ISDA has been supportive of the LSOC approach since the very early days of the CFTC’s deliberations on customer margin for cleared trades. It is an approach to margin that bears similarities to the way that collateral has traditionally been held in the OTC derivatives business. The legal rights to collateral in OTC trades are clear under the widely-used ISDA credit support annexes backed by the legal opinions obtained by ISDA. Operationally, collateral provided for OTC trades may be commingled or even in some cases rehypothecated, but the legal rights of the provider of credit support are protected by the terms of the documentation.

The process followed by the CFTC in reaching its final rule last week is an example of effective dialogue among the CFTC and various interested parties. Soon after the Dodd-Frank Act (we’ll spare you the acronym) was passed, several market participants raised concerns with the CFTC that they could potentially find themselves less protected in margin arrangements for cleared swaps than for non-cleared OTC swaps, where they had  negotiated third-party custodial arrangements. They wanted to take advantage of the risk reduction offered by clearing their trades, but they did not want to forego the degree of protection for margin that they had so carefully negotiated for the collateral in their OTC trades.

Through an advanced notice of proposed rule making, proposed rules, roundtables and an ongoing dialogue with ISDA and other market participants, the CFTC worked this issue extensively. Swap clearing is a pillar of national and international approaches to regulatory reform, and margin and its treatment is a linchpin of clearing. It was important to get this right so that customers would not have to be concerned about the protection of their margin as they moved to the cleared swap world.

LSOC seeks to strike a balance by recognizing that while full legal segregation of collateral can provide the highest degree of protection, it can also create operational challenges where a third-party custodian is involved. Complete segregation through a third-party custodian also comes at a cost and some customers may take the view that the extra protection is not justified by that cost. Clear, robust legal rights are essential. If those are in place, greater flexibility on the operational side is acceptable. Maintaining legal segregation while allowing for commingling of margin for operational reasons—the LSOC approach in a nutshell—was the best result.

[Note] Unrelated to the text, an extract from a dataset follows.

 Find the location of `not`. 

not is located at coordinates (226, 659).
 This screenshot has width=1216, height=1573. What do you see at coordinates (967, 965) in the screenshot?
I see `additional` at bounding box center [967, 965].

The CFTC will continue to consider the approach to margin in both the cleared swaps and futures worlds as the market builds experience with LSOC and more details are discovered regarding what happened at MF Global. ISDA and the industry will also assess its experience with LSOC and the other rules adopted by the CFTC last week. The dialogue that has been established through the CFTC’s consideration of LSOC will serve the CFTC and the industry well for the future.

The long and short of it is that LSOC is a good step in the right direction.